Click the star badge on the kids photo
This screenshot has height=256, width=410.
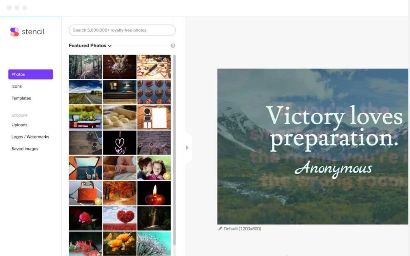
=-=-=
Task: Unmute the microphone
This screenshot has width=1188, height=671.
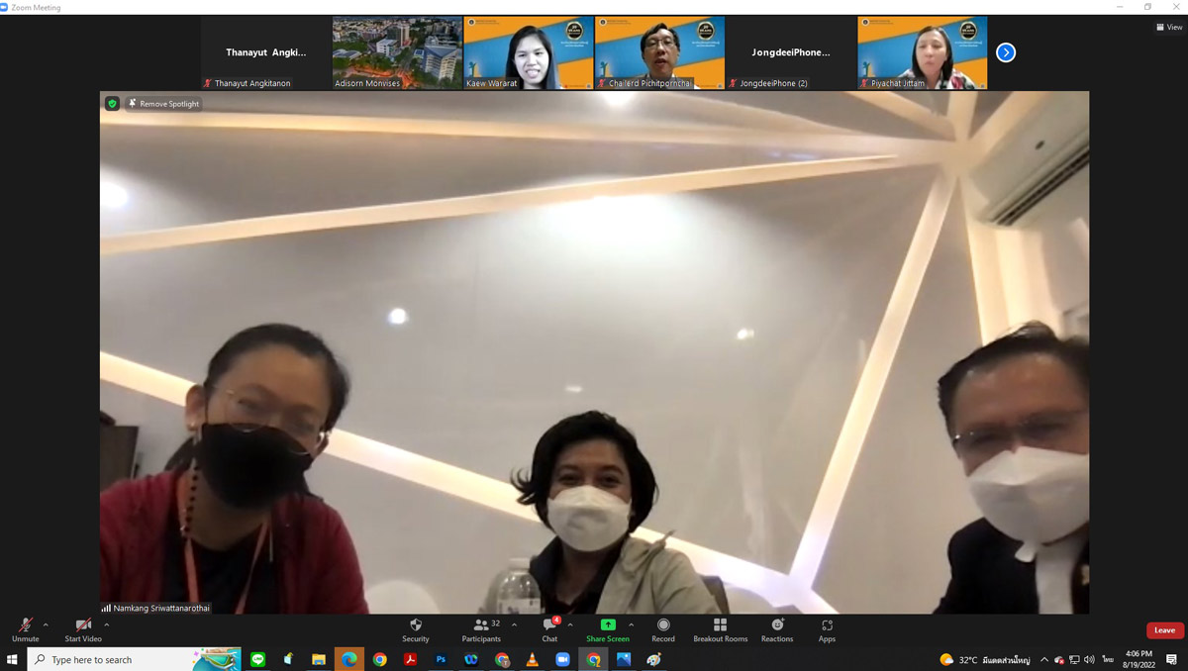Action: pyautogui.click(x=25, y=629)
=-=-=
- **What to work on**: Copy the entries from the line containing "Task: Unmute the microphone" up to and including the line containing "Action: pyautogui.click(x=25, y=629)". Leave the pictures out of your copy.

- **Task result**:
Task: Unmute the microphone
This screenshot has width=1188, height=671.
Action: pyautogui.click(x=25, y=629)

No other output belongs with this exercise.